The so-called “DMCA take down notice” is a creature of Title II of the Digital Millennium Copyright Act (“DMCA”). It added Section 512 to Title 17 of the United States Code (Copyright), which basically exempts certain online service providers (“OSPs” or sometimes “ISPs”) from liability for copyright infringing acts by its users, provided it meets certain conditions (such as being responsive to copyright holders when given notice of infringement on the network the OSP controls).

The definition of an OSP for purposes of the DMCA is quite broad: “a provider of online services or network access, or the operator of facilities therefor.” 17 USC §512(k)(1)(B). This would include most sites that offer user-generated content such as web hosting companies, blogging platforms (LiveJournal, Blogger, Tumblr), discussion forums, and so on.

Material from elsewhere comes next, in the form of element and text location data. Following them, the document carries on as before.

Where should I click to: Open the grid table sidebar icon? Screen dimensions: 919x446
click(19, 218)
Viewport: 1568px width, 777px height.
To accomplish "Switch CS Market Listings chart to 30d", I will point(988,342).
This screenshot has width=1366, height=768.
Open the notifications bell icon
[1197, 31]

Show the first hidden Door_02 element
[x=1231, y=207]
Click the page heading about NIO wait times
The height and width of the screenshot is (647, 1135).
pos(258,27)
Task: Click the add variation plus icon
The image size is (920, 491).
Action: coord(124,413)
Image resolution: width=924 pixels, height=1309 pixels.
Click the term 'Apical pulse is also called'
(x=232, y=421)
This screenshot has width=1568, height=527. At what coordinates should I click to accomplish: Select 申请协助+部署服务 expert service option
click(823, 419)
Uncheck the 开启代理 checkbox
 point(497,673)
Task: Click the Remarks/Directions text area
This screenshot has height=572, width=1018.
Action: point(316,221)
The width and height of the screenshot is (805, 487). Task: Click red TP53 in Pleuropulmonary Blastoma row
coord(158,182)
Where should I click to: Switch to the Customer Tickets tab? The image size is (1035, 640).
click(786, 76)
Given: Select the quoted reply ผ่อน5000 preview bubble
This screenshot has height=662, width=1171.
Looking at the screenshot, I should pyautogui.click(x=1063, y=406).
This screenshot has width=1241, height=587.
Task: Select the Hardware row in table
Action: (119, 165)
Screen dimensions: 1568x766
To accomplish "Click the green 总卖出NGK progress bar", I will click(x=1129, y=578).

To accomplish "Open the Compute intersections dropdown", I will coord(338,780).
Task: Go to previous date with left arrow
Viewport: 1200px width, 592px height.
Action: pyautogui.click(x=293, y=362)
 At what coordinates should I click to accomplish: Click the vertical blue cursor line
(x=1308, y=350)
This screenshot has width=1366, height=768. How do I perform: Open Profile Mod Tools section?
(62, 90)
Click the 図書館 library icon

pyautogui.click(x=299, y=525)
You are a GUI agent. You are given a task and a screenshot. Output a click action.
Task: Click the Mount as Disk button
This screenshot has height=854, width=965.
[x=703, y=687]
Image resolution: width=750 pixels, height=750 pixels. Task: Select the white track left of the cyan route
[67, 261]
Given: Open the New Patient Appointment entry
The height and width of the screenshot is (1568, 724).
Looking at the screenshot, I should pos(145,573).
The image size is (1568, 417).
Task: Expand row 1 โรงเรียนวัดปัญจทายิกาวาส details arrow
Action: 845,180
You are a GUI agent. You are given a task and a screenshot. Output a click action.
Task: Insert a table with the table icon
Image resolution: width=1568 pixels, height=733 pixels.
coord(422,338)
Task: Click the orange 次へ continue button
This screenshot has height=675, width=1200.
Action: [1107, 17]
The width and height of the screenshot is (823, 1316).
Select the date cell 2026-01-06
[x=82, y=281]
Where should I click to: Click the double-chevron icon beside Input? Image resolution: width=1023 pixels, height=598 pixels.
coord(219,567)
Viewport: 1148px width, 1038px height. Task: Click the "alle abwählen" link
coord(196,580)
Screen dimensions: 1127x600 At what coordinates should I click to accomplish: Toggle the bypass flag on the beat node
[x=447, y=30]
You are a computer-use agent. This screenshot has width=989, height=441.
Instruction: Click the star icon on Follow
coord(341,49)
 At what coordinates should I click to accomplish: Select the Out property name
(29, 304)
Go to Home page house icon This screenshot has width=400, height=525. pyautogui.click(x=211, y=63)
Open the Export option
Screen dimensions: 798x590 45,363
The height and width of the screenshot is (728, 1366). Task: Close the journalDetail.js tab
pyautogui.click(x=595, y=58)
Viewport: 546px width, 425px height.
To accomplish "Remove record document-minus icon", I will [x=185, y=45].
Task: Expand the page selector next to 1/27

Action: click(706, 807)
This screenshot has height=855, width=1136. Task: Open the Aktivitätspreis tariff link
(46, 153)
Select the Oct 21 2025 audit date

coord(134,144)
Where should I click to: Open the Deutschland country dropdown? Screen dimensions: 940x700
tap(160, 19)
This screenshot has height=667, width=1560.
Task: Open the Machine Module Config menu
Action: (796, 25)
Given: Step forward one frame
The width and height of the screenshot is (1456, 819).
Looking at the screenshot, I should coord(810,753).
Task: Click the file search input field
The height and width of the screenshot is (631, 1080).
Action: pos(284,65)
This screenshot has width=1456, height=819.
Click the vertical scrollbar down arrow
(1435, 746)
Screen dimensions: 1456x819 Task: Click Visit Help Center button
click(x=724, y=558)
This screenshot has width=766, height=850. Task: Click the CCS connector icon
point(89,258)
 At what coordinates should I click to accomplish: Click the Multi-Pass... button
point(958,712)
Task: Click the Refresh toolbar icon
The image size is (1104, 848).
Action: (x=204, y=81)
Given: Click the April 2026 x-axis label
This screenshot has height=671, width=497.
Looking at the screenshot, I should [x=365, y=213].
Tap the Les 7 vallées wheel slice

Among the conditions that an OSP must meet to be exempt from liability are:

  1. No actual or constructive knowledge of infringing behavior (this basically excludes any site that maintains editorial control over the posted content, such as a moderated fanfiction site);
  2. No financial benefit directly attributable to the infringing activity, in a case in which the service provider has the right and ability to control such activity;
  3. When given a proper notice of infringing material being posted on its network, the OSP “responds expeditiously to remove, or disable access to, the material that is claimed to be infringing.”

17 USC §512(c)(1).

It is the notification referred to in (3) above that has become known as the “DMCA takedown notice.” In brief, when an OSP receives such a notice from a copyright holder, it is required to remove or disable access to the accused material in order to avoid being held liable itself.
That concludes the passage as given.